Ich würde auch gerne mal rein schauen - falls noch wer nen Pass über hat


----------



## Lowpinger (11. Juli 2014)

*AW: Suche einen Wildstar Gästepass. *

suche ebenfalls noch einen EU Key, bitte per PN


----------



## Yasumyo (13. Juli 2014)

*AW: Suche einen Wildstar Gästepass. *

suche auch  danke


----------



## KhaosFredi (16. Juli 2014)

*AW: Suche einen Wildstar Gästepass. *

Ich versuche es auch mal da ich echt gerne Wildstar anspielen würde!

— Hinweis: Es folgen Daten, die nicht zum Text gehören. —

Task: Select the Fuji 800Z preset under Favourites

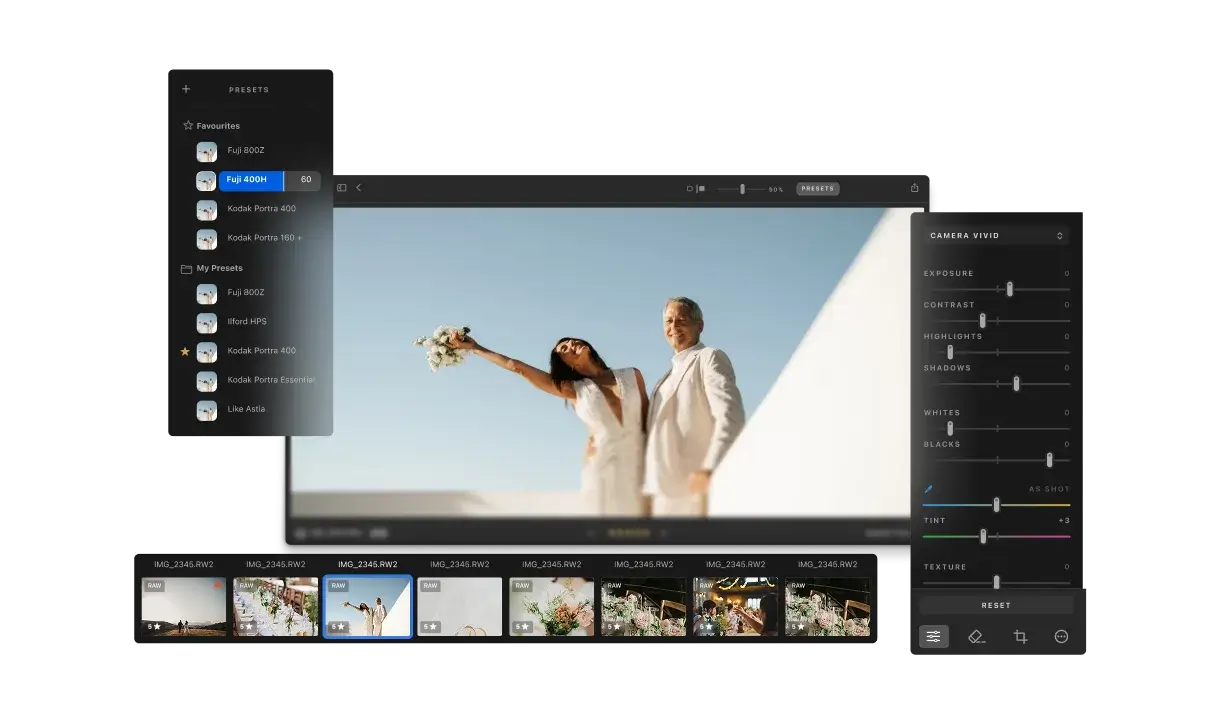Action: click(x=245, y=150)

Falls noch jemand eine Pass über hat


----------



## Blue-Hawaii (22. Juli 2014)

*AW: Suche einen Wildstar Gästepass. *

Hallo Leute,würde mich auch über ein Trial Key sehr freuen da ich grad etwas Zeit habe es auszuprobieren,ansonsten sieht es schon sehr überzeugend aus  .


----------



## Jamal90901 (23. Juli 2014)

Ich suche ebenfalls einen 

Vielen Dank!


Mfg


----------



## Blue-Hawaii (24. Juli 2014)

*AW: Suche einen Wildstar Gästepass. *

Da ich noch kein Key gefunden habe muss ich noch ergänzen dass ich ihn wieder zurückgeben werde falls ich das Spiel kaufe !!


----------



## Auriale (26. Juli 2014)

*AW: Suche einen Wildstar Gästepass. *

habe noch 4 stück zu vergeben! weiß nicht wer schon einen bekommen hat. die ersten 4 pn bekommen einen  an blue hawaii ging eben einer raus

*bevorzugt natürlich nach zeitpunkt der forum anfragen


----------



## Thorwallace (9. August 2014)

*AW: Suche einen Wildstar Gästepass. *

Moin zusammen!
Ich überlege ernsthaft mir das Spiel zu zulegen, würde es aber auch gerne vorher mal anspielen 
Also falls noch wer nen Gäste Key rumoxidieren hat, würd ich den sehr gerne nehmen 

Danke euch!


----------



## Schmendreck (11. August 2014)

*AW: Suche einen Wildstar Gästepass. *

Ich würde mich über einen 7 Tage-Gästepass freuen!  Wenn jemand einen hat, nehme ich diesen gerne in Empfang.

Vielen Dank!


----------